So I'm trying to use ;;&
in a bash case
statement and I'm getting syntax errors.
(macOS 10.14.5, Darwin 18.6.0)
The back story is that I have some scripts that set up unit tests. Different tests need slightly different data sets to work on, so I wrote (essentially) the following (with the details removed, as it doesn't seem to matter):
case $TEST in
( 1 )
# no setup needed
;;
( 2 | 4 | 6 | 7 | 8 | 9 | 10 | 11 | 12 )
# these tests need a simple set of captured data
echo "Capture 1 2 3"
;;&
( 12 )
# in addition, test 12 needs some unique data
echo "Capture 4 non duplicate"
;;
( 3 | 5 )
# these tests need data captured in seperate operations
echo "Capture 1"
echo "Capture 2"
echo "Capture 3"
;;
esac
When I run this, I get the following error:
Tests/prepare.sh: line 26: syntax error near unexpected token `&'
Tests/prepare.sh: line 26: ` ;;&'
According to man bash
:
If the ;; operator is used, no subsequent matches are attempted after the first pattern match. Using ;& in place of ;; causes execution to continue with the list associated with the next set of patterns. Using ;;& in place of ;; causes the shell to test the next pattern list in the statement, if any, and execute any associated list on a successful match.

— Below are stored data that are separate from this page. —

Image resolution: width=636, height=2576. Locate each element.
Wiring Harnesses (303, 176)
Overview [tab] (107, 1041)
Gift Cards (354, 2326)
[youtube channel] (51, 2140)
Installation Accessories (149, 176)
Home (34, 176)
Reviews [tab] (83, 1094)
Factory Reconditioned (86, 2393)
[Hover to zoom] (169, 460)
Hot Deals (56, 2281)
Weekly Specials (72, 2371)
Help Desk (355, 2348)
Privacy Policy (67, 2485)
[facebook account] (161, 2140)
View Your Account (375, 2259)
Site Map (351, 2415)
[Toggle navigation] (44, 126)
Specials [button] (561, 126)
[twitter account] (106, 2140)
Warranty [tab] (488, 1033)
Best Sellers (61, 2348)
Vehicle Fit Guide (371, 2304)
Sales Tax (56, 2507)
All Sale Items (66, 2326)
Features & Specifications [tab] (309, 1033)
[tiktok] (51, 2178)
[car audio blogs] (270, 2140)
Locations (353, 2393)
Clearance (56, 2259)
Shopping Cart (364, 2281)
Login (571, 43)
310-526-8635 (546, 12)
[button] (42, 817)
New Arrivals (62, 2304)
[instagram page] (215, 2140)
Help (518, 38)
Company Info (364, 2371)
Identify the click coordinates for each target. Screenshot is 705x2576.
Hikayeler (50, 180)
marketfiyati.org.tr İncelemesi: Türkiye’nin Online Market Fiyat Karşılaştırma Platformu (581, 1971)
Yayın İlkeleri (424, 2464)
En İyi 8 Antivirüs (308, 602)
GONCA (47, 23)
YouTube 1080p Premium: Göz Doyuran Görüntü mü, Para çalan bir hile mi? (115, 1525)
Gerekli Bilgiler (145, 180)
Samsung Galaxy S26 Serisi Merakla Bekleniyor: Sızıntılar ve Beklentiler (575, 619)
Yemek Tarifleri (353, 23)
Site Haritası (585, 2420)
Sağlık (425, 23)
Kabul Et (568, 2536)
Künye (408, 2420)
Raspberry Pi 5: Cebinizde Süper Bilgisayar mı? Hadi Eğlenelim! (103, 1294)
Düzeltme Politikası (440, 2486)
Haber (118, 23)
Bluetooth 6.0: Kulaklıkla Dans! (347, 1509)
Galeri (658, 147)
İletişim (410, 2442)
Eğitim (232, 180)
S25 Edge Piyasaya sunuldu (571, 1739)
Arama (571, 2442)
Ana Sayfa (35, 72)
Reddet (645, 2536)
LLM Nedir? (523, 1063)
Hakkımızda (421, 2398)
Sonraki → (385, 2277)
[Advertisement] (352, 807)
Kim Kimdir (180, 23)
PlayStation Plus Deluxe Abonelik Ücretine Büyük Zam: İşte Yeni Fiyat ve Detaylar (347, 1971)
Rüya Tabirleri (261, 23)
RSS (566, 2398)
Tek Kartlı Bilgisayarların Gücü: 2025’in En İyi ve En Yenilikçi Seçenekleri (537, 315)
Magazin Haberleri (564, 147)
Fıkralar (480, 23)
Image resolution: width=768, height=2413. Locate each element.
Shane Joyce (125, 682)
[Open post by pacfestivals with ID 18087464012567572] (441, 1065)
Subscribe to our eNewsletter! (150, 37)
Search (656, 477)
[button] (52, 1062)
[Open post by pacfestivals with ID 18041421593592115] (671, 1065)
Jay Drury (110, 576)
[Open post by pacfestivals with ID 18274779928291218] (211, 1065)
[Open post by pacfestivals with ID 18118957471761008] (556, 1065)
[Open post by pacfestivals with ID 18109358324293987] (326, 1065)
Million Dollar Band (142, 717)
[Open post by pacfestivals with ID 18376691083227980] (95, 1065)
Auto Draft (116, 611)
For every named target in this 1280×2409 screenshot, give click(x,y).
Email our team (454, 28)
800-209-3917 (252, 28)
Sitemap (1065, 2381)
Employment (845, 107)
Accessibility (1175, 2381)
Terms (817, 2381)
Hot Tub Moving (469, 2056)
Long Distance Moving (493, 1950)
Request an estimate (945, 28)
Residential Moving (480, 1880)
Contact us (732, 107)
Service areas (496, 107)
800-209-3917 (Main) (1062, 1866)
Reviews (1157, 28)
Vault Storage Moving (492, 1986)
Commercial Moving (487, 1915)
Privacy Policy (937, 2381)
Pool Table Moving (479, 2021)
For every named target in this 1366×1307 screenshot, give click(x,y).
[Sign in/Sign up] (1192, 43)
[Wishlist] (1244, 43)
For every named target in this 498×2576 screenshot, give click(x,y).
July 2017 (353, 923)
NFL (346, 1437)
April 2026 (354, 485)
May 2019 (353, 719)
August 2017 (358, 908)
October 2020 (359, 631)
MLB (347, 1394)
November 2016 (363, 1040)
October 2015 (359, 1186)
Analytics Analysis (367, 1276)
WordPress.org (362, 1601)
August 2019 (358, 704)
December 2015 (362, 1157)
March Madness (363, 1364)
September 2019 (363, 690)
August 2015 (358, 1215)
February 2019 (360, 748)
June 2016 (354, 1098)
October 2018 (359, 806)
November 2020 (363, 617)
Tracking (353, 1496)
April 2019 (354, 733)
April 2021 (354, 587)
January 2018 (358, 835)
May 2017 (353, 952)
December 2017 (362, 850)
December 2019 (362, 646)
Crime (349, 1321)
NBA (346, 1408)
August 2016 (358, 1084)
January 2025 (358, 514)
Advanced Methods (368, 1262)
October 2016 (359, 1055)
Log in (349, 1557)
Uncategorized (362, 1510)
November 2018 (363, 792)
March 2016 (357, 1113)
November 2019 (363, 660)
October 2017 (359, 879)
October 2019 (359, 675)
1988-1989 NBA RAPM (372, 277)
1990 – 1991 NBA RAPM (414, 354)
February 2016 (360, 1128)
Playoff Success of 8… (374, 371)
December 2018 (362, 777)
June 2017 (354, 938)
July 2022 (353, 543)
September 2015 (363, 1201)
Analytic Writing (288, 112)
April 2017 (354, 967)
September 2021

My interpretation is thus: using ;;
is essentially a break
that skips over all subsequent patterns in the statement. A ;&
is essentially a no-op and just falls through to the next list (ignoring the pattern), and the ;;&
continues testing patterns starting with the next one.
I've tried using all ;&
and ;;&
but get a similar result. Given that bash
dates to the 1980's, I'm shocked this does't work. So I assume I'm just missing something, but I can't figure out what.
I can work around this for now (by duplicating the code in some steps so all patterns are unique), but this still haunts me and I would love to know the answer.